Cependant, la Turquie a milité pour une telle surveillance. Il est important, selon ce pays, d’avoir un organe scientifique chargé de coordonner ces activités. Même son de cloche du côté de la Papouasie-Nouvelle-Guinée qui a insisté sur la traçabilité qu’assurerait un organe de surveillance. Adoptant une approche médiane, la Chine a opté pour une méthode de surveillance « plus légère ». Il ne doit pas y avoir de surveillance de la recherche scientifique au-delà de ce que prévoit la Convention des Nations Unie sur le droit de la mer en la matière, a-t-elle argué.
Le Groupe de travail a ensuite brièvement abordé les points portant sur le champ d’application et de l’accès aux ressources et le partage des avantages. Globalement, la plupart des délégations ont marqué leur faveur pour que « la présente partie s’applique aux ressources génétiques marines de la haute mer et de la Zone ». La Turquie est revenue sur son appel lancé hier qui insiste sur une définition préalable du concept de haute mer.

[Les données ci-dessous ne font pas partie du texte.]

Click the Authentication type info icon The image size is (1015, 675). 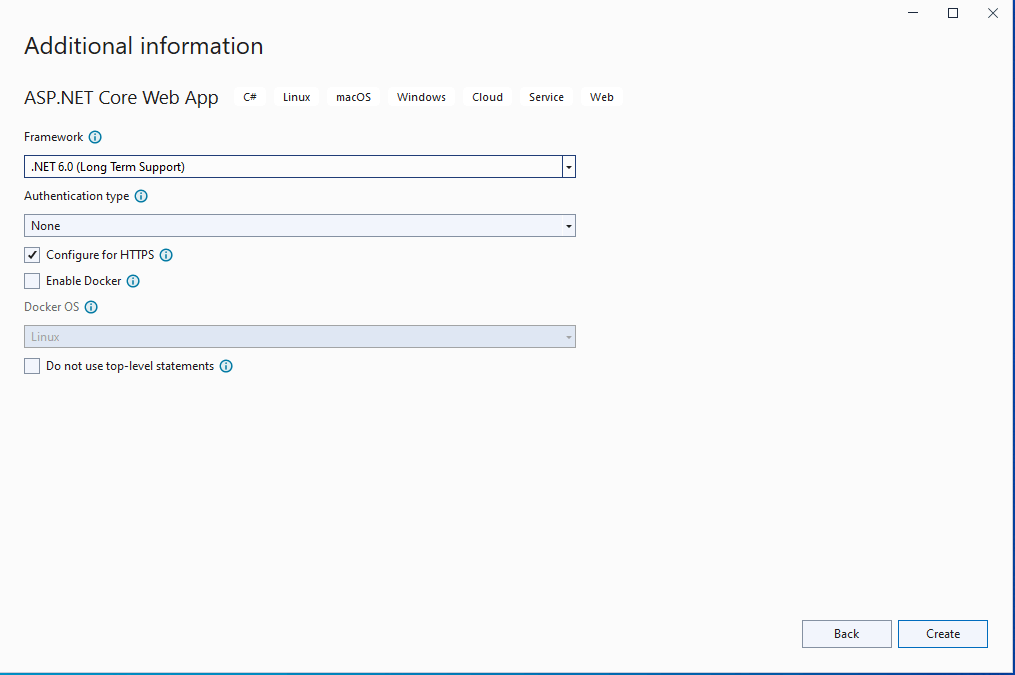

Par ailleurs, au sujet du « Champ d’application temporel », certains pays ont voulu que l’instrument s’applique à toutes les ressources génétiques marines de la haute mer, alors que pour d’autres, l’option I est de mise, c’est-à-dire que « le présent instrument s’applique aux ressources génétiques marines recueillies après son entrée en vigueur ». La Barbade a dit préférer qu’aucune indication temporelle ne soit mentionnée dans l’instrument. L’UE a tout de même précisé que les activités de pêches ne doivent pas être prises en compte dans ce traité. Une préoccupation partagée par la Fédération de Russie pour qui il faut faire un distinguo entre le poisson comme produit de consommation et le poisson vu comme une ressource génétique.